Au delà de cet arc, c’est toute la région qui est mise à l’ouvrage. Beach volley à Dunkerque, aviron à Gravelines, voile à Boulogne, lutte à valencienne, boxe à Douai, etc.
Tout ou presque pour l’heure est cependant à l’état de dessin ou de maquette, ce que ne manque pas de pointer la commission dévaluation du CIO présidée par Thomas Bach qui en visite dans le Nord en septembre 1996 cite le manque d’infrastructures sportives et hôtelières ainsi que l’éparpillement de plusieurs sites.
Plus grave, beaucoup sont persuadés que Lille ne tient pas la route face à ces concurrentes. De très loin, la plus petite ville et la plus petite agglomération en lice, la Capitale des Flandres soufre d’un manque de notoriété criante par rapport à Rome, Buenos Aires ou le Cap. Out of my league en quelque sorte.
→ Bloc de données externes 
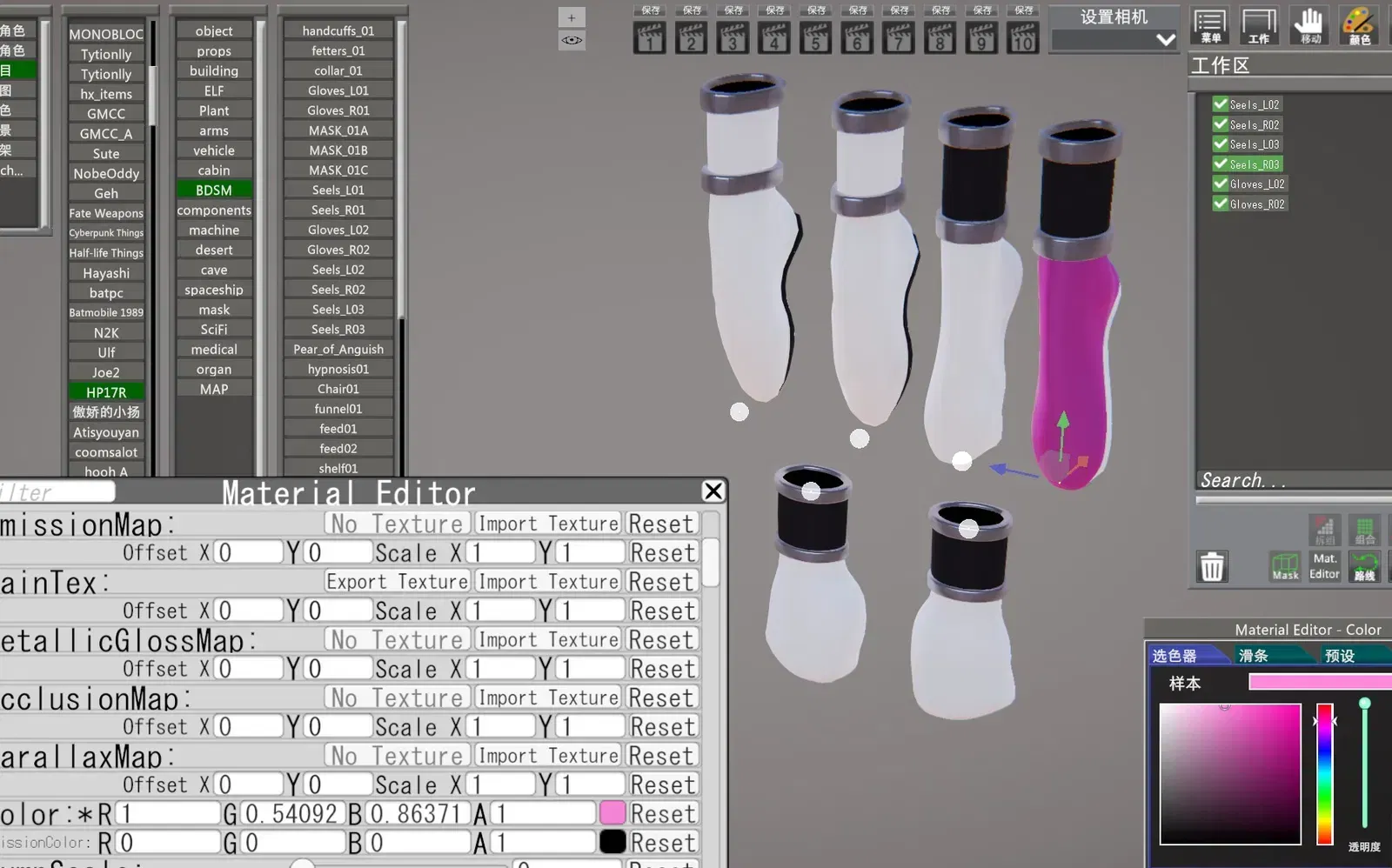Click the trash can delete icon
Viewport: 1392px width, 868px height.
click(1212, 567)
Pourtant, Lille continue de croire à ses chances, la ville s’enivre de sa propre candidature. Casquettes et sacs sont distribuées, une flamme est allumée Grand Place, une horloge égrène les secondes, le symbole de la candidature s’affiche partout. 84% des Français supportent la candidature, 1 million de bulletins de soutien sont même déposés partout dans l’hexagone. Marie José Pérec est propulsée tête d’affiche du projet. L’Etat assure de sa participation et Alain Delon prête même sa voix à un clip de candidature. Un CD-Rom est édité pour convaincre des mérites de la candidature.
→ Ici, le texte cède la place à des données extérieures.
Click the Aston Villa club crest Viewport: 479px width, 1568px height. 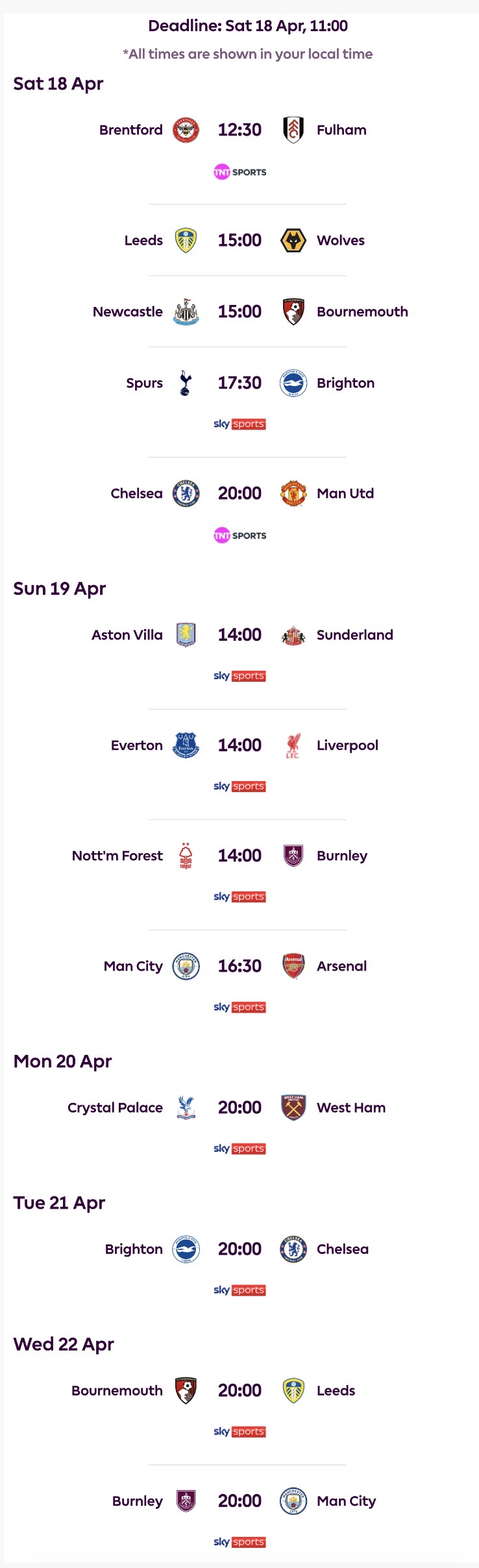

Le ministre de sports, Guy Drut, et qui avouera avoir initialement pris la candidature lilloise comme une « candidature Gadget », finit même par adouber entièrement le projet.
En route vers Lausanne
Au début de l’années 1997, ce sont ainsi 11 villes représentant 4 continents qui sont candidates aux Jeux Olympique de 2004: Athènes, Rome, Le Cap, Stockholm, Buenos Aires, Rio de Janeiro, San Juan, Istanbul, Saint-Pétersbourg, Séville, et, donc, Lille. C’est encore à ce jour un record. Devant le nombre de candidats, le CIO décide un processus de sélection en deux temps; 4 ou 5 villes seront d’abord présélectionnes en mars à Lausanne, puis la cité hôte sera choisie en septembre.
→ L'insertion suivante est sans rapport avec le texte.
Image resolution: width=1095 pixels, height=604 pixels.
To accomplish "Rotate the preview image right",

A l’heure de cette pré-sélection, Lille 2004 débarque en force en suisse, notamment accompagné du million de bulletins signés par les Français et apportés par bateau . Portant peu croient encore aux chances lilloises, Antenne 2 n’y consacre seulement qu’un court reportage relégué à la fin du journal télévisé.
Finalement, le 7 mars 1997, le CIO choisit d’écarter Lille au profit de Rome, Le Cap, Athènes, Buenos Aires et Stockholm. « Sans surprise » titre sèchement l’Equipe, pourtant selon une indiscrétion relevée par Libération, le dernier strapontin se serait joué à la dernière minute entre la capitale suédoise et la cité nordiste.
Pour Guy Drut, Lille « n’a pas à rougir », elle s’est « presque élevé au rang des capitales concurentes ». Oui, presque. Certains sont moins magnanimes, Henri Serandour, président du CNOSF, dit « avoir honte pour le mouvement olympique », pour un autre membre de la délégation française: « Le CIO s’est visiblement refusé à effectuer le virage vers des Jeux plus modestes et plus humains. C’est encore l’argent et la politique qui a guidé ses choix ».
Lille a déjà gagné
« Lille a déjà gagné », c’est ce que certains criaient la veille du vote de Lausanne. Une mission de relation publique en somme pour un coût de 80 MF et qui allait notamment donner naissance à Lille 2004: Capitale Européenne de la Culture. Une opération dont sans doute personne – si ce n’est Francis Ampe, son iniateur – n’a jamais réellement cru la victoire possible.
Le Comité du Grand Lille voulait transformer l’image de la ville. En dépit de l’échec olympique, ce défi-là aura été assuré. « Il faut savoir rêver très haut » publie La Voix du Nord le lendemain du vote de Lausanne.